Stored records
..............................

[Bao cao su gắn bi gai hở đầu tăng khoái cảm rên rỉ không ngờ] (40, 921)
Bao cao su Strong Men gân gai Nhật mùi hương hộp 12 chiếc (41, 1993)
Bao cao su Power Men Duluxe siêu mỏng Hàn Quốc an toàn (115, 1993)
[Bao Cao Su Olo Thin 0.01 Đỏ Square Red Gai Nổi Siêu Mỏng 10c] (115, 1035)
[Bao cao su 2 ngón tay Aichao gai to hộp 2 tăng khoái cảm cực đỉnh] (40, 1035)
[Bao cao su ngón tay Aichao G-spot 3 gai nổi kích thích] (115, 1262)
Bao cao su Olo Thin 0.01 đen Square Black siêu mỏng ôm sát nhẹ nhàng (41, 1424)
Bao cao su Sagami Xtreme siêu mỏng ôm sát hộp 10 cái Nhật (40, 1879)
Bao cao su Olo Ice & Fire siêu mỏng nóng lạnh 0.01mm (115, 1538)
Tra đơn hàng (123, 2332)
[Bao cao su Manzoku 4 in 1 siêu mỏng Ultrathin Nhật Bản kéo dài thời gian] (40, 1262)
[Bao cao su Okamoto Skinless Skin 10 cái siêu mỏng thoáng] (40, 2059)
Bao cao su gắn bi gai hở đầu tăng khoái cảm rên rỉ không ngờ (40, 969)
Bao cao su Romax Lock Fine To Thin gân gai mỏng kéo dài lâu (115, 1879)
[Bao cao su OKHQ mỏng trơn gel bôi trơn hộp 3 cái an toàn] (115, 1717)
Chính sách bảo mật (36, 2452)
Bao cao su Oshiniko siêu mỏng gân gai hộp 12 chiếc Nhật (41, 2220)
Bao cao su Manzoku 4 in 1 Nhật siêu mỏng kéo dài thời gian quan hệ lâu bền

..............................

Only the lines from the one containing "Chính sách bảo mật (36, 2452)" through the last line of the records are to be set down, exactly as they appear.

Chính sách bảo mật (36, 2452)
Bao cao su Oshiniko siêu mỏng gân gai hộp 12 chiếc Nhật (41, 2220)
Bao cao su Manzoku 4 in 1 Nhật siêu mỏng kéo dài thời gian quan hệ lâu bền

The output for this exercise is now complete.